To be aware of this silence
Can become pain for Earthly Man.
But in the deepening silence
There grows and ripens
What Man speaks to the stars.
To be aware of this speaking
Can become strength for Spirit Man.
In our present age of the consciousness soul, the verse seems to suggest, we need to recognise that the spiritual world has withdrawn from us so as to advance the next step of our own evolutionary journey. We are not alone, however; help is all around us. We must find the courage and imagination to speak to the stars and re-establish our links with the spiritual world; but this time in full consciousness.
Turning to the Magi themselves, one of them is portrayed as a Moor, an African; the second as a white man, a European; and the third as an Asian from India. And about this Steiner says something which I find very moving (and which gives the lie to those people who accuse him of racism):
“What must never be forgotten is that the proclamations to the Shepherds and to the Kings contained a message for all mankind – for the earth is common to all. In that the revelation to the shepherds was from the earth, it was a revelation that may not be differentiated according to nationality. And in that the Magi received the proclamation of the sun and heavens, this too was a revelation destined for all mankind. For when the sun has shone upon the territory of one people, it shines upon the territory of another. The heavens are common to all; the earth is common to all. The impulse of the ‘human universal’ is in very truth quickened by Christianity. Such is the aspect of Christmas revealed by the twofold proclamation.”
But there is another king in the Kings’ Play – King Herod. Unlike the three Magi, who are working out of love, or more precisely, who are applying the intelligence of their hearts to their knowledge of the stars, Herod is working out of the opposite of love.
What is the opposite of love? Not hate. No, the true opposite of love is fear. Herod is afraid. He is afraid of losing his throne to this new-born king, whom he assumes will be a temporal rather than a spiritual ruler. And out of Herod’s fear, and his ignorance of spiritual laws, he is willing to commit the most terrible atrocity imaginable: the mass slaughter of all boy-children in his kingdom under the age of two.
Actually, one feels almost sorry for Herod, who in his fear and ignorance is preparing a truly appalling karma for his future lives. In the play, Mary appears to Herod in a vision and tries to warn him about what he is doing to himself:
“Great King, to Mercy mend your mind
Lest grief come suddenly behind;
If so much guiltless blood you shed
What call you, King, on your own head?”
But Herod is not to be dissuaded from his terrible crime and orders his servants to kill all the children, “to make the children’s blood gush out.”
And at this point, I can’t help but ask myself what has changed in the last 2000 years?

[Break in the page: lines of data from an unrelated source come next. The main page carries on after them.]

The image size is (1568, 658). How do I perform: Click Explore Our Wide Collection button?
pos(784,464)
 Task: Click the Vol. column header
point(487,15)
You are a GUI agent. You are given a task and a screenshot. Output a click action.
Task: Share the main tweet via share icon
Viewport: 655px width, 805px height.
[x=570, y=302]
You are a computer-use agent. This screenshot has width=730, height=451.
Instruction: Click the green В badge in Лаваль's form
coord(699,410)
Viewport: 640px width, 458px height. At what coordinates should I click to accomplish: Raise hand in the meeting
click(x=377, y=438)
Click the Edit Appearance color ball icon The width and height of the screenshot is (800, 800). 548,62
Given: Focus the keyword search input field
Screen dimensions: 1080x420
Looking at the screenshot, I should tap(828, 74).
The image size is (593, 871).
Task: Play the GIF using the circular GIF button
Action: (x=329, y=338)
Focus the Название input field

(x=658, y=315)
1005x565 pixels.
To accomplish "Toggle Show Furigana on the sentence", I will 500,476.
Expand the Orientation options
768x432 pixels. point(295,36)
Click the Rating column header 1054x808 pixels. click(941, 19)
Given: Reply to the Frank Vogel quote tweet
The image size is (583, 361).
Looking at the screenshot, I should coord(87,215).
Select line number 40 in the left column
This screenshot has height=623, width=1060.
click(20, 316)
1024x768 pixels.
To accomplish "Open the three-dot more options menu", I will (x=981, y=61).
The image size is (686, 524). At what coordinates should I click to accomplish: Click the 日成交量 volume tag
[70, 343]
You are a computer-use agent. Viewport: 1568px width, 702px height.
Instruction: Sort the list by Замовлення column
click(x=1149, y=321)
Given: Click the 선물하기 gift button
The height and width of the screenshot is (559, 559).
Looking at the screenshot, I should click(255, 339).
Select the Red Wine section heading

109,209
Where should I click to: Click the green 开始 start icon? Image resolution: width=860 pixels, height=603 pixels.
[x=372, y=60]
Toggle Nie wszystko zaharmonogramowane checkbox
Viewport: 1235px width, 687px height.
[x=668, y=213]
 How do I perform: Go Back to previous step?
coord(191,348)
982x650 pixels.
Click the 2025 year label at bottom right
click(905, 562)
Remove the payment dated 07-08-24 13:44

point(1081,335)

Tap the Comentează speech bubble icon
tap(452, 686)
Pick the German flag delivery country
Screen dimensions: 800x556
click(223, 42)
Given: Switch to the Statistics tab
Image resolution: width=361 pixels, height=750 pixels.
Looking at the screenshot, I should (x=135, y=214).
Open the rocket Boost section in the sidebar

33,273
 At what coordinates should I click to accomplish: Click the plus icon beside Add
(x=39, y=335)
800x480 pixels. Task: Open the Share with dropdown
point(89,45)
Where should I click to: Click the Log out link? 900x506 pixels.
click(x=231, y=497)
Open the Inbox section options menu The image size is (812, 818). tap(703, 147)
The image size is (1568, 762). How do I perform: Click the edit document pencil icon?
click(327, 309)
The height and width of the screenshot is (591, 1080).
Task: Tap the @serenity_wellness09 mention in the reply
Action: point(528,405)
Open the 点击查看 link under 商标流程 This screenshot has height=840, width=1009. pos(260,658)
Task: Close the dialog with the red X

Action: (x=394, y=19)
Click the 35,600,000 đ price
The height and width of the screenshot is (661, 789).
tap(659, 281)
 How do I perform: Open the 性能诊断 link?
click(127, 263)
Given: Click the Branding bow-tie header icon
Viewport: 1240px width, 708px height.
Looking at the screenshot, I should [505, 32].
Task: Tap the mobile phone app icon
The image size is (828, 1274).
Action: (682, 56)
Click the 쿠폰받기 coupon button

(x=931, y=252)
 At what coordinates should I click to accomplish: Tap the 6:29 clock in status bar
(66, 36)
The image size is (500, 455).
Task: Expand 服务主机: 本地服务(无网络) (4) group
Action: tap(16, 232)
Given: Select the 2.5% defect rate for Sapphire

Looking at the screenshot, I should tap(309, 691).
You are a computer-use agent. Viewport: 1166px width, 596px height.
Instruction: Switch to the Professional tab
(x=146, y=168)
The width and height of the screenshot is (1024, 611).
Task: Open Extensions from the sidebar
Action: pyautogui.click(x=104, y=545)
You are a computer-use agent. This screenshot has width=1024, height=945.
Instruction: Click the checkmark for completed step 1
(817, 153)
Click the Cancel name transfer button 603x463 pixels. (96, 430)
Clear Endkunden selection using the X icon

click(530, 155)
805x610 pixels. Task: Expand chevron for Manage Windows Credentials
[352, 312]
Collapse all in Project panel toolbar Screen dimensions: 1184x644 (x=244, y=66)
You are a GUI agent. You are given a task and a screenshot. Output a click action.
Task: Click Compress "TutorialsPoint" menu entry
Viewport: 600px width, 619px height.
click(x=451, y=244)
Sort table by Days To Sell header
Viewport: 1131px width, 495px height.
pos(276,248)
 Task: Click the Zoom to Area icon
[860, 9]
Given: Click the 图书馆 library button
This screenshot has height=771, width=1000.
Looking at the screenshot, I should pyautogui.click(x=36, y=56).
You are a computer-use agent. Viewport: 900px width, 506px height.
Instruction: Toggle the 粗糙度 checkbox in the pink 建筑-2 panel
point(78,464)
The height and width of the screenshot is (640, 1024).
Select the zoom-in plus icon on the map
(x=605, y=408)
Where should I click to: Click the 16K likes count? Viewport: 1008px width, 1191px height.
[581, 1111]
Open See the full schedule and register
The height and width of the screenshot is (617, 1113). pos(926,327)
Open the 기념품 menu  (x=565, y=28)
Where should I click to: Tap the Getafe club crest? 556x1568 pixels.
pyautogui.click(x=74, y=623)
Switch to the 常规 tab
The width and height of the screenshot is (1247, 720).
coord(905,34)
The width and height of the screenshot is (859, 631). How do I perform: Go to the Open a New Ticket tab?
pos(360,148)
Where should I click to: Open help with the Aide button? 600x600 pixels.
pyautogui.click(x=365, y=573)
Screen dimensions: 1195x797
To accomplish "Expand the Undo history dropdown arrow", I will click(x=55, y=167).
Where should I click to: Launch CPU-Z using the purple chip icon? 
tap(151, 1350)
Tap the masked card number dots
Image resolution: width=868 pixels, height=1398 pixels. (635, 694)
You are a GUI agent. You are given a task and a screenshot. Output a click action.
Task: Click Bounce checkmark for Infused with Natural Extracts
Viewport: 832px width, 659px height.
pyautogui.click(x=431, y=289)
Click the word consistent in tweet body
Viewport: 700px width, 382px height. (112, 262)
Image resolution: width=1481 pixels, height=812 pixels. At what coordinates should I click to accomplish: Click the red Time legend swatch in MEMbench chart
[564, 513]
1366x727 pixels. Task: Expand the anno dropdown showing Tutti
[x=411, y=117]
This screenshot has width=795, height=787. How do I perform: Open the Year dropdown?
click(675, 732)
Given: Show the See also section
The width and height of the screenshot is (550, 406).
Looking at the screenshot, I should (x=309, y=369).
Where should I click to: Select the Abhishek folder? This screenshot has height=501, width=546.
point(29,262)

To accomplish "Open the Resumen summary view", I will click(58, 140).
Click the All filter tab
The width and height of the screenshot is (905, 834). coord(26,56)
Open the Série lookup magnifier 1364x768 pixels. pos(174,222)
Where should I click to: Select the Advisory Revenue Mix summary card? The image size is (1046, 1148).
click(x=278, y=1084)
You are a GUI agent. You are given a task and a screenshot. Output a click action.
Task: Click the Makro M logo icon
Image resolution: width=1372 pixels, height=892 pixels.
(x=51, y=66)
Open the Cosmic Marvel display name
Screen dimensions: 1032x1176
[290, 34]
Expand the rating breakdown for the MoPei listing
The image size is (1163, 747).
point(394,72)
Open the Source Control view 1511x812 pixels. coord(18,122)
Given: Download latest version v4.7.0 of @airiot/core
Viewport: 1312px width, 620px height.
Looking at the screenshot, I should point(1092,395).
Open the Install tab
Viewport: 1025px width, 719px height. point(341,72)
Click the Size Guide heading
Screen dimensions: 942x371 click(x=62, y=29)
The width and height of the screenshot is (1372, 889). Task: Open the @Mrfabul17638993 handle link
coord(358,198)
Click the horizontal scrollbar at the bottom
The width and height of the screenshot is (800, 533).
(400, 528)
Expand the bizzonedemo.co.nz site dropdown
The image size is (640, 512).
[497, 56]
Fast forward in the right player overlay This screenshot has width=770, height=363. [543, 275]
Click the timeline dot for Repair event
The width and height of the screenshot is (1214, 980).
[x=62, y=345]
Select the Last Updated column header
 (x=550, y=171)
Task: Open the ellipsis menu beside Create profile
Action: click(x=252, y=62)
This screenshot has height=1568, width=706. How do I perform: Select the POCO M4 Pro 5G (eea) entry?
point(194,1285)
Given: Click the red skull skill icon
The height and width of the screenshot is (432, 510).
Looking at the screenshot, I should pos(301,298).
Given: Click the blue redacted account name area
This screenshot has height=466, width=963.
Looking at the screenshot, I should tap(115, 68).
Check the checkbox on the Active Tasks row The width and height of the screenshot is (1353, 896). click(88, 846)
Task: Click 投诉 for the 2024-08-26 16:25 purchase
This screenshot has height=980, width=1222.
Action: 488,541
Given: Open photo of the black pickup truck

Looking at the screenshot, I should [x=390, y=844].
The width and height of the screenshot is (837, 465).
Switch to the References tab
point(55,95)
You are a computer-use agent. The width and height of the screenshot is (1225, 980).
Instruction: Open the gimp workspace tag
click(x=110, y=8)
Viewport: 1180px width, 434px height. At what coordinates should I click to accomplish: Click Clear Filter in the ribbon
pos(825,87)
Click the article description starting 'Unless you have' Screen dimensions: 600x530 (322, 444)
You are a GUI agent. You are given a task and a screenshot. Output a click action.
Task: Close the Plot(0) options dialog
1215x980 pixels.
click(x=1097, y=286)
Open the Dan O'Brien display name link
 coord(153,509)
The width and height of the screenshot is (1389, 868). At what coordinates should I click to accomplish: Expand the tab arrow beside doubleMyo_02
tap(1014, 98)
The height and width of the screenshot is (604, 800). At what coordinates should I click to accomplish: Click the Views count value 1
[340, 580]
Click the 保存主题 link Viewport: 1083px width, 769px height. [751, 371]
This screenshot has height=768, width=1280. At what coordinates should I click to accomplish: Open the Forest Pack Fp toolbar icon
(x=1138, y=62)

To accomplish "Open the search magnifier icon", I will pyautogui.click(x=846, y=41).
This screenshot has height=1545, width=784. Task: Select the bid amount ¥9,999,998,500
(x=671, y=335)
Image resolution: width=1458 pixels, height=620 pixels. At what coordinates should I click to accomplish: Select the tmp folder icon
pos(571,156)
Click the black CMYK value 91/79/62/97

Still today we have rulers who are acting out of fear and ignorance rather than a heart-filled wisdom. A prime example is president Assad in Syria, where the death toll of Syrian citizens killed by their own government forces is now estimated to be over 133,000 and where well over four million people have been forced into exile to escape the violence.
Why is this, I wonder? Why is it that so many politicians and leaders today still lack “the light that gives warmth to simple shepherds’ hearts, the light that enlightens the wise heads of kings?” Why are so many of them, to use a 19th century term that deserves to be revived, such moral imbeciles?
Whatever the answers to those questions, each of us can help to improve matters. None of us is powerless – our thoughts, our example, our daily interactions with other people can all help to create a better future, even if the numbers of those working consciously for good seem like an impossibly diluted homeopathic dose within the great mass of humankind.
To quote the closing lines from T.S. Eliot’s Choruses from the Rock:
“And when we have built an altar to the
invisible Light, we may set thereon the little
lights for which our bodily vision is made.
And we thank Thee that darkness reminds us of light.
O Light Invisible, we give Thee thanks for Thy great glory.”